Это касается не только горечи. Как правило, супердегустаторы воспринимают сладкий вкус как более сладкий, соленый как более соленый, а перец чили как более жгучий. Кроме того, запах еды также кажется им более интенсивным, вероятно потому, говорит Бартошук, что вкус и запах в нашем головном мозге усиливают друг друга.
Прежде чем я успеваю возгордиться собственной остротой вкуса, Бартошук спускает меня с небес на землю. По ее словам, супердегустаторы – довольно скучные едоки. Большинство из них предпочитают избегать интенсивных вкусовых ощущений, поэтому придерживаются относительно безвкусной и ограниченной диеты. (Я знавал одного человека, который питался в основном лимской фасолью и молоком. Держу пари, он был супердегустатором.) В частности, зелень и другие овощи с горьким привкусом крайне редко оказываются на тарелках у супердегустаторов.
Вот где я начинаю сомневаться в своих супердегустационных способностях, поскольку это явно не похоже на меня.
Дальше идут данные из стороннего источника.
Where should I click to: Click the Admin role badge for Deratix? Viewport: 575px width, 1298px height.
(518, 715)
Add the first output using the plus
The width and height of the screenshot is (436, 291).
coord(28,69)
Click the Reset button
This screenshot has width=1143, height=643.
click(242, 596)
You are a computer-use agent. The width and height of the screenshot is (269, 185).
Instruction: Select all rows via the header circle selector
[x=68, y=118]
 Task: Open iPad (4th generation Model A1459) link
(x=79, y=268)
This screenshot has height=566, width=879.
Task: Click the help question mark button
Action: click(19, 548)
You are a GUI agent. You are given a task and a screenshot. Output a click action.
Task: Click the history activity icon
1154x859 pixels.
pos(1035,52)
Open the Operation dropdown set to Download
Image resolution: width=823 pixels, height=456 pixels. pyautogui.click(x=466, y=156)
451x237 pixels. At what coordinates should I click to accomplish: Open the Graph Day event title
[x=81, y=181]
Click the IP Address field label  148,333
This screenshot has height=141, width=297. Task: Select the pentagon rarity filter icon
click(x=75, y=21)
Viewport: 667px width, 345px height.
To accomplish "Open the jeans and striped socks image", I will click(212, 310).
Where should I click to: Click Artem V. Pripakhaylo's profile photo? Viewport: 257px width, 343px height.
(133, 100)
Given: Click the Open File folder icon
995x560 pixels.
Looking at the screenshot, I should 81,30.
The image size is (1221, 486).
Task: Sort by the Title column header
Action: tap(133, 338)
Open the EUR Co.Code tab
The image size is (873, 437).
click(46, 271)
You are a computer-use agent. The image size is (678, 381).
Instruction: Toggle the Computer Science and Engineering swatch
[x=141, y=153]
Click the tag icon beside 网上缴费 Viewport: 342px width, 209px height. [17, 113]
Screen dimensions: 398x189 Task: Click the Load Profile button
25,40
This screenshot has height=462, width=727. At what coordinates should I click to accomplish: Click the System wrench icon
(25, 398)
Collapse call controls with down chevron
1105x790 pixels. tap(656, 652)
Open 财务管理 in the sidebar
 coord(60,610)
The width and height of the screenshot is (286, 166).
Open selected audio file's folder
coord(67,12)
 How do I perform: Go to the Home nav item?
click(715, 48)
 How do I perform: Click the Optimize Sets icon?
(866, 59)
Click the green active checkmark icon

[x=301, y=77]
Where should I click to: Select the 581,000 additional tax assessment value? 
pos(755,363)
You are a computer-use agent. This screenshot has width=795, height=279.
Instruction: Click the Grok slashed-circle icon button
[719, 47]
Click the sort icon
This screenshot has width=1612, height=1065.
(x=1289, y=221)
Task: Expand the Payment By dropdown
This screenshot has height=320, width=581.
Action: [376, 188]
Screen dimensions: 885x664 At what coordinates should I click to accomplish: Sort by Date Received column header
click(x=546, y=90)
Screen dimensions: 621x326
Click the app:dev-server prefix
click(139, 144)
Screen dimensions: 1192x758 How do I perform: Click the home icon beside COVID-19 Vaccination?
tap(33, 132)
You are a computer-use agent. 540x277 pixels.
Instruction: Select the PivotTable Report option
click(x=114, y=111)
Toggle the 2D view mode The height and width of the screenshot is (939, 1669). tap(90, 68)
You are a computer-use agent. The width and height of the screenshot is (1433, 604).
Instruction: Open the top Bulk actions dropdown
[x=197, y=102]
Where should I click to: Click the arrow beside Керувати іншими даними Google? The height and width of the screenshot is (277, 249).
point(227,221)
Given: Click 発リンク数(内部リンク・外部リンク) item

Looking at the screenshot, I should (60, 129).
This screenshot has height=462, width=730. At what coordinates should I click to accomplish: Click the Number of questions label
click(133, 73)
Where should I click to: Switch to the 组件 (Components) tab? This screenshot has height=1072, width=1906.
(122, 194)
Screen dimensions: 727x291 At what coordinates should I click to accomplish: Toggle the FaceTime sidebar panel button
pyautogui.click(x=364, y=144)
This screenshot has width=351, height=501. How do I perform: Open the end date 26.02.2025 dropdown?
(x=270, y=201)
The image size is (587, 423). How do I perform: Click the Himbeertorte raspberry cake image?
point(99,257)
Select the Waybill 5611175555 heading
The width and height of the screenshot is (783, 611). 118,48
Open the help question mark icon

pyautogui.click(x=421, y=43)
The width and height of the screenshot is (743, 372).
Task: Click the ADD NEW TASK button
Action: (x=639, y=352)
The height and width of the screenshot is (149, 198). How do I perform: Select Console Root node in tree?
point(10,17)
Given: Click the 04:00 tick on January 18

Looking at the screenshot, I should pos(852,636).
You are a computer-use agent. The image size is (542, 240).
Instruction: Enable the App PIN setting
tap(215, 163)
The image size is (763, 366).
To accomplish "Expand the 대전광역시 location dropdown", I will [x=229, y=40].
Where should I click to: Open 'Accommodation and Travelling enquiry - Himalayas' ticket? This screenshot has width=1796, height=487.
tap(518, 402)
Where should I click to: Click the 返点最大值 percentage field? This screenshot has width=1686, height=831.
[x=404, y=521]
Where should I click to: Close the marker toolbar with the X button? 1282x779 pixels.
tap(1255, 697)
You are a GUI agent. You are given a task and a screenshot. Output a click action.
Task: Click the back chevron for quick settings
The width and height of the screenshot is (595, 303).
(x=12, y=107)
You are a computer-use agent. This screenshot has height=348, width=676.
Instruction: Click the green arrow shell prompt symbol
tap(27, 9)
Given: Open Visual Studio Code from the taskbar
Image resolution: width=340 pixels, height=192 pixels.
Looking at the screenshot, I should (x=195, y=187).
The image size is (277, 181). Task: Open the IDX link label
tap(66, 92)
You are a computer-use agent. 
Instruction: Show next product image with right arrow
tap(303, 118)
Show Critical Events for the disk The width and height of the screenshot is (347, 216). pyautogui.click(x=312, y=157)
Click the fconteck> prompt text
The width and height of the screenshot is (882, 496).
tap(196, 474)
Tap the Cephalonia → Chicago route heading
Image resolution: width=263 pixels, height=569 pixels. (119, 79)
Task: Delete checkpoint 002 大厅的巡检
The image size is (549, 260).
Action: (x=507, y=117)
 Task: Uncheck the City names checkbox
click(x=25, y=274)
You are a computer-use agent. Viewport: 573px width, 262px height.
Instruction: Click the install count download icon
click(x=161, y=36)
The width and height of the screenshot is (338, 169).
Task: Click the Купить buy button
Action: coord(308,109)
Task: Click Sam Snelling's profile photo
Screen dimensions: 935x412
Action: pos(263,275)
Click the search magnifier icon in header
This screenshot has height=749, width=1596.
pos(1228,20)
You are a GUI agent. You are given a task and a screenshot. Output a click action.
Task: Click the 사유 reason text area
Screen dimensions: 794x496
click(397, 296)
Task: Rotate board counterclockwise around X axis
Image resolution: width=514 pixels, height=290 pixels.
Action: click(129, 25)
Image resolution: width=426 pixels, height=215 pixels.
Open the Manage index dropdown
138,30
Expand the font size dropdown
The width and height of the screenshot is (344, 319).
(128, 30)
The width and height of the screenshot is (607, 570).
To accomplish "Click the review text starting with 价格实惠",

Я очень люблю листовую капусту, брокколи рапини и другие горькие овощи, всегда выбираю пиво с ярко выраженным хмелевым вкусом, пью черный кофе без сахара, а из всех безалкогольных напитков предпочитаю тоник. В отличие от меня, сама Бартошук – не‑дегустатор – имеет сильно выраженную пищевую аверсию, то есть отвращение к некоторым продуктам. Например, она ненавидит тоник. «Когда я впервые попробовала его, я не могла поверить, что люди пьют эту гадость, – говорит она. – Я не могу есть горчащие овощи. Наслаждаться горьким вкусом? Это за пределами моего понимания!»
Так в чем же дело? Давайте более внимательно посмотрим на феномен супердегустатора, который оказался более сложным, чем представлялось на первый взгляд.
Немного справочной информации: хотя мы привыкли рассуждать о «вкусе» таких сложных продуктов, как вино и сыр, большей частью своего вкуса они обязаны своему запаху, а не собственно вызываемым ими вкусовым ощущениям. Хотя мы обычно воспринимаем вкус и запах как единое целое, в действительности они выполняют разные функции. Запах отвечает за идентификацию – он позволяет нам ответить на вопрос «Что это такое?». Он помогает нам отличить розмарин от орегано, бри от стилтона, а каберне‑совиньон от пино‑нуар. Он помогает нам понять, когда на плите что‑то горит или когда наша собака срочно нуждается в купании. Мы способны распознавать запах собственного тела и тела своей возлюбленной.
В отличие от запаха, вкус отвечает на другой вопрос – «Хочу ли я это съесть?». Вкус помогает нам принимать решения более общего характера из разряда «хорошо/плохо», «съедобное/несъедобное», «съесть/не съесть», которые имели критическое значение для наших предков. Будучи всеядными охотниками‑собирателями, не имевшими доступа к продовольственным магазинам, они были вынуждены изо дня в день принимать подобные решения, о чем наглядно свидетельствует доставшийся нам в наследство набор вкусовых рецепторов. Все знают «четыре основных вкуса» – сладкий, соленый, кислый и горький. В последние годы к ним добавили пятый вкус – вкус высокобелковых веществ, умами, что на японском означает «восхитительный вкус» и обычно переводится как «пикантный» или «мясной вкус». (Как мы узнаем дальше, на этом список базовых вкусов может не заканчиваться.) Более пристальный взгляд на каждый из этих пяти вкусов позволяет нам понять, что именно было важным для наших предков.